Tsai has made boosting Taiwan's indigenous defense capacity a central pillar of her defense policy. She relaunched the military aviation industry with the production of new trainer jets and has pushed for the development of more sophisticated systems by utilising the island's high-tech industries.
President Tsai Ing-wen has made military modernisation a priority for the Chinese-claimed island. Beijing has never renounced the use of force to bring Taiwan under its control.
The new Anping (CG-601) vessel is the first of 12 locally designed and built 600-ton class catamaran patrol vessels that can also be used in a military capacity.
The Anping is a similar vessel to the Tuo Chiang-class of corvettes, on which it is based, and has space for launchers for Hsiung Feng anti-ship and sea-to-land missiles but has added equipment for rescue operations.
The Tuo Chiang vessels are state-of-the-art, highly manoeuvrable stealth vessels, meant to take out larger warships while operating close to Taiwan’s shores.
The first is already in service and has been referred to by Taiwan’s navy as the “aircraft carrier killer” due to its missile complement.
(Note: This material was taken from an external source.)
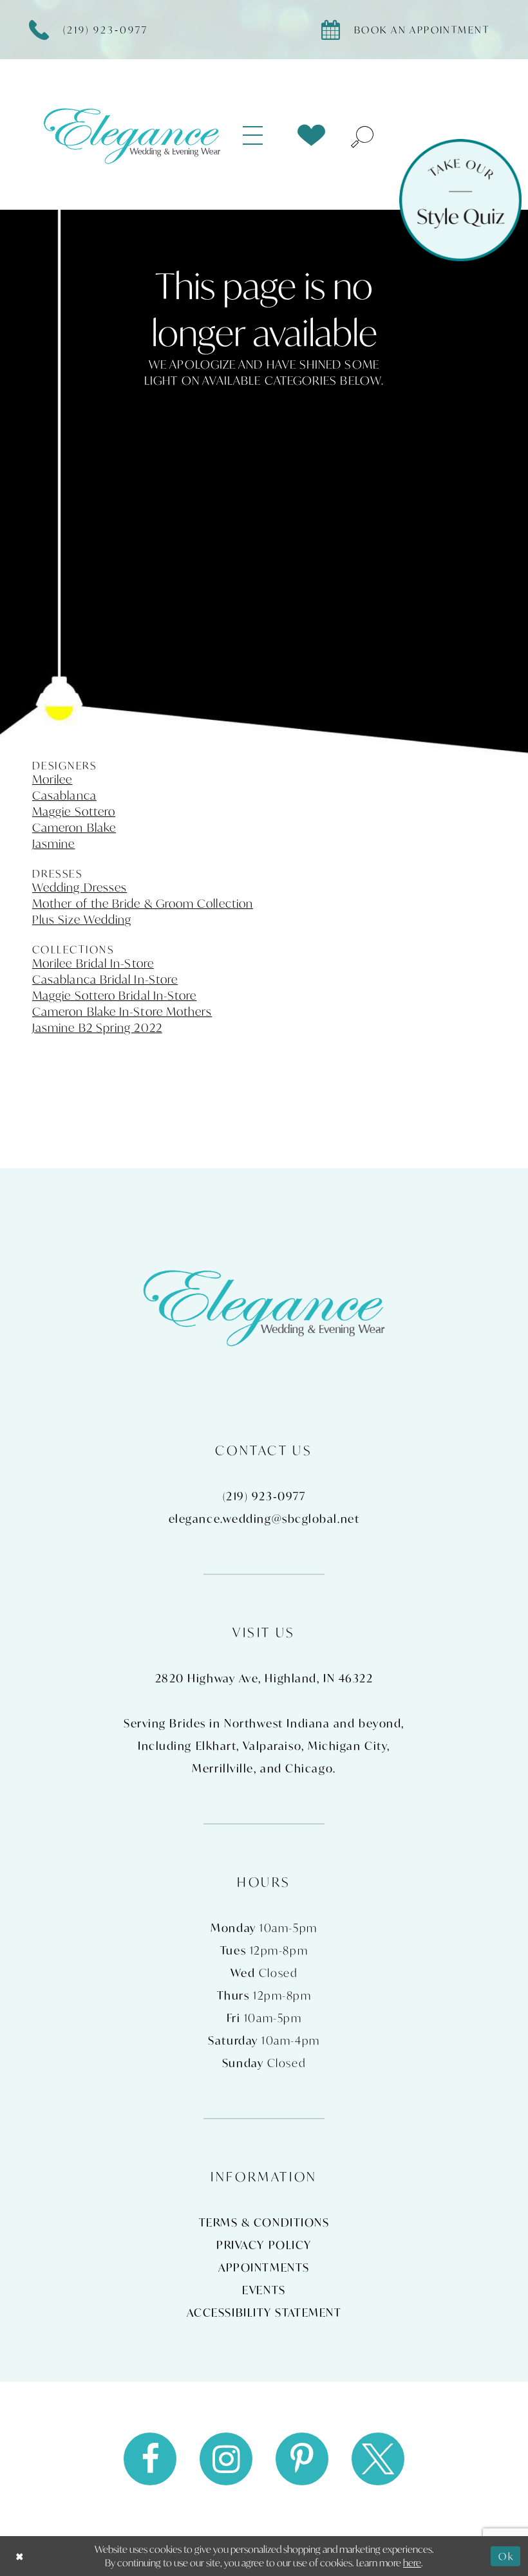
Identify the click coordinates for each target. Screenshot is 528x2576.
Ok (506, 2556)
China has two carriers in operation and is building at least one more.
With Taiwan’s armed forces dwarfed by China’s, Tsai has championed the concept of “asymmetric warfare”, including adding weapons that are mobile and harder to attack, to make any Chinese offensive costly and difficult.
While the United States remains Taiwan’s most important arms supplier, Tsai has also boosted the island’s indigenous defence industry, most notably the planned building of eight submarines.
Taiwan’s coastguard is often involved in confrontations with Chinese fishing and sand-dredging ships which Taiwan says operate illegally in its waters.